┏━━

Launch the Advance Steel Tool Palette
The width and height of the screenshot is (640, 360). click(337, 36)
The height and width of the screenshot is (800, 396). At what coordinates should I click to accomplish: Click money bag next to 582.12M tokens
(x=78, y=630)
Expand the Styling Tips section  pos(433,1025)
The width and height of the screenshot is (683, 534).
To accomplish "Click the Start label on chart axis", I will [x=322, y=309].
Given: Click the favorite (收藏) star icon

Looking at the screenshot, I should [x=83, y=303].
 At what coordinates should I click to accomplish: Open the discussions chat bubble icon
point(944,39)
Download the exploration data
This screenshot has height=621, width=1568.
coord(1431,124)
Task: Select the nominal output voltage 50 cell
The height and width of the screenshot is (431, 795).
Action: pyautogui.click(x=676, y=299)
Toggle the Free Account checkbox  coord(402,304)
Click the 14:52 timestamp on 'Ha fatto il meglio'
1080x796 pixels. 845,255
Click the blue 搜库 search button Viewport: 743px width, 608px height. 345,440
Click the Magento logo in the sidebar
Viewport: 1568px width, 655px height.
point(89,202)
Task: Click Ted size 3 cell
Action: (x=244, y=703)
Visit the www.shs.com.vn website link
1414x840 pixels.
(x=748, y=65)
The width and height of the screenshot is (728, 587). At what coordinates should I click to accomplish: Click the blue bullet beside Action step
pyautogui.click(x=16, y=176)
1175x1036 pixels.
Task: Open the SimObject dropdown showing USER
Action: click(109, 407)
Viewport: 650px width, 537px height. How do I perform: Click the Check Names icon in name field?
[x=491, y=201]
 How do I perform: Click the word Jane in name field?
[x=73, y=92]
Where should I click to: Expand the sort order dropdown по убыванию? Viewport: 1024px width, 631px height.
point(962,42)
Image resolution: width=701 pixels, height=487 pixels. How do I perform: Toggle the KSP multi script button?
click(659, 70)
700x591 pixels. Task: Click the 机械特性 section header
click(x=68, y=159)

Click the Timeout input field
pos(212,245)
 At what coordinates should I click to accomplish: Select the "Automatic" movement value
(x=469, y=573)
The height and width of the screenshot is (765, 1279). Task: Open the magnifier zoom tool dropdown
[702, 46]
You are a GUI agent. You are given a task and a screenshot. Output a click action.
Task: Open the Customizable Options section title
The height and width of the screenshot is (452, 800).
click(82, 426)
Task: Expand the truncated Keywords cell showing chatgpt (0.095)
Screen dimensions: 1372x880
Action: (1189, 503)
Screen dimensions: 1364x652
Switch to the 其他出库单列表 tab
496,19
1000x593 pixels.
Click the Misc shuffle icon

┗━━

**Work instruction:** Retype the listing exactly.

**Answer section:**
Launch the Advance Steel Tool Palette
The width and height of the screenshot is (640, 360). click(337, 36)
The height and width of the screenshot is (800, 396). At what coordinates should I click to accomplish: Click money bag next to 582.12M tokens
(x=78, y=630)
Expand the Styling Tips section  pos(433,1025)
The width and height of the screenshot is (683, 534).
To accomplish "Click the Start label on chart axis", I will [x=322, y=309].
Given: Click the favorite (收藏) star icon

Looking at the screenshot, I should [x=83, y=303].
 At what coordinates should I click to accomplish: Open the discussions chat bubble icon
point(944,39)
Download the exploration data
This screenshot has height=621, width=1568.
coord(1431,124)
Task: Select the nominal output voltage 50 cell
The height and width of the screenshot is (431, 795).
Action: pyautogui.click(x=676, y=299)
Toggle the Free Account checkbox  coord(402,304)
Click the 14:52 timestamp on 'Ha fatto il meglio'
1080x796 pixels. 845,255
Click the blue 搜库 search button Viewport: 743px width, 608px height. 345,440
Click the Magento logo in the sidebar
Viewport: 1568px width, 655px height.
point(89,202)
Task: Click Ted size 3 cell
Action: (x=244, y=703)
Visit the www.shs.com.vn website link
1414x840 pixels.
(x=748, y=65)
The width and height of the screenshot is (728, 587). At what coordinates should I click to accomplish: Click the blue bullet beside Action step
pyautogui.click(x=16, y=176)
1175x1036 pixels.
Task: Open the SimObject dropdown showing USER
Action: click(109, 407)
Viewport: 650px width, 537px height. How do I perform: Click the Check Names icon in name field?
[x=491, y=201]
 How do I perform: Click the word Jane in name field?
[x=73, y=92]
Where should I click to: Expand the sort order dropdown по убыванию? Viewport: 1024px width, 631px height.
point(962,42)
Image resolution: width=701 pixels, height=487 pixels. How do I perform: Toggle the KSP multi script button?
click(659, 70)
700x591 pixels. Task: Click the 机械特性 section header
click(x=68, y=159)

Click the Timeout input field
pos(212,245)
 At what coordinates should I click to accomplish: Select the "Automatic" movement value
(x=469, y=573)
The height and width of the screenshot is (765, 1279). Task: Open the magnifier zoom tool dropdown
[702, 46]
You are a GUI agent. You are given a task and a screenshot. Output a click action.
Task: Open the Customizable Options section title
The height and width of the screenshot is (452, 800).
click(82, 426)
Task: Expand the truncated Keywords cell showing chatgpt (0.095)
Screen dimensions: 1372x880
Action: (1189, 503)
Screen dimensions: 1364x652
Switch to the 其他出库单列表 tab
496,19
1000x593 pixels.
Click the Misc shuffle icon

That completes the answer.